Облака — страница 22 из 26

В тот день Король долго обсуждал что-то со своей королевой, потом же исчез и вернулся только на следующее утро, но не один - с Человеком.

То был огромный, бородатый лесник, а вместе с ним - добродушный волкодав.

Сашка в то время впал в забытье; тяжело дышал, и, весь мокрый переворачивался с бока на бок, шептал, кричал, хрипел:

- Маменька... маменька, где же ты, маменька? Почему у меня нет маменьки?... К людям - нет, никогда! Не хочу видеть эти злые, тупые рожи!... Нет, нет... хочу, хочу... согрейте меня... душу...
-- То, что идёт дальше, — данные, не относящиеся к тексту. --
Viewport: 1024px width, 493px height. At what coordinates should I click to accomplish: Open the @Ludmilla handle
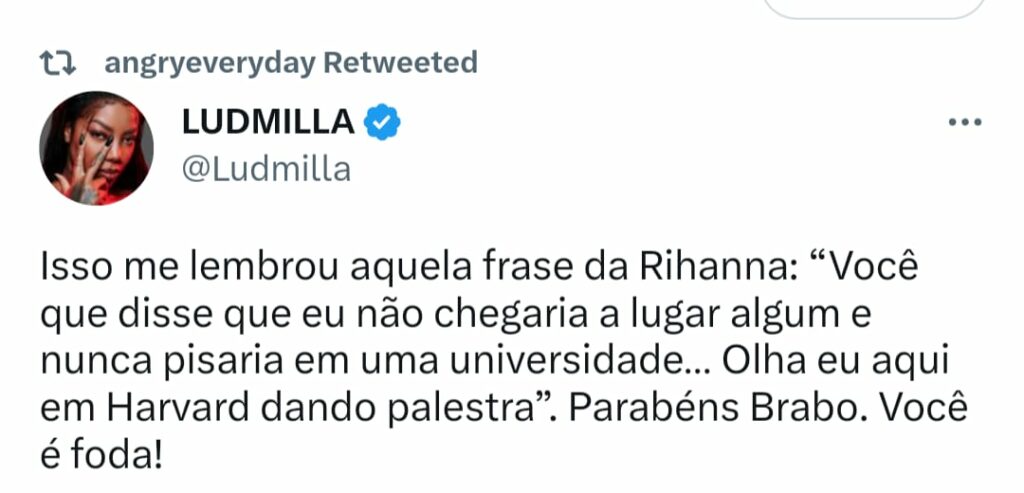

Лесник оглядел пещеру, присвистнул:

- Вот это да! Я то думал такое только в сказки бывает! Что у вас, зимовье зверей? А мальчик чей?

И этот могучий великан, подошел к Саше склонился над ним...
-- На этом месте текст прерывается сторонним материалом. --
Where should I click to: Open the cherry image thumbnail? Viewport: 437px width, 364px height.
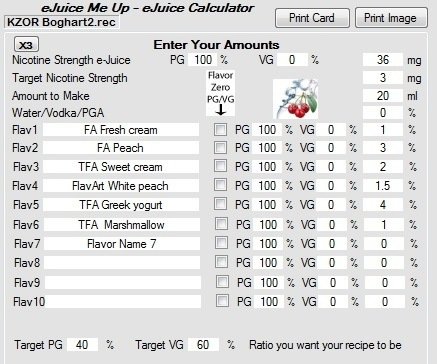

Надо сказать, что если при его появлении многие псы, несмотря на то, что он явился с Королем, переполошились - раздался угрожающий рык, да скрежет клыков - то, как только он заговорил - рычанье прекратилось.

Голос у этого человека был очень басистым, но каждое слово, при всем его объеме обволакивалось, и наполнялось, как карамель спокойным и простым, добрым чувством. Слова лились и псы чувствовали, что он не желает никому зла, что он человек простой, и любящий просто и сильно.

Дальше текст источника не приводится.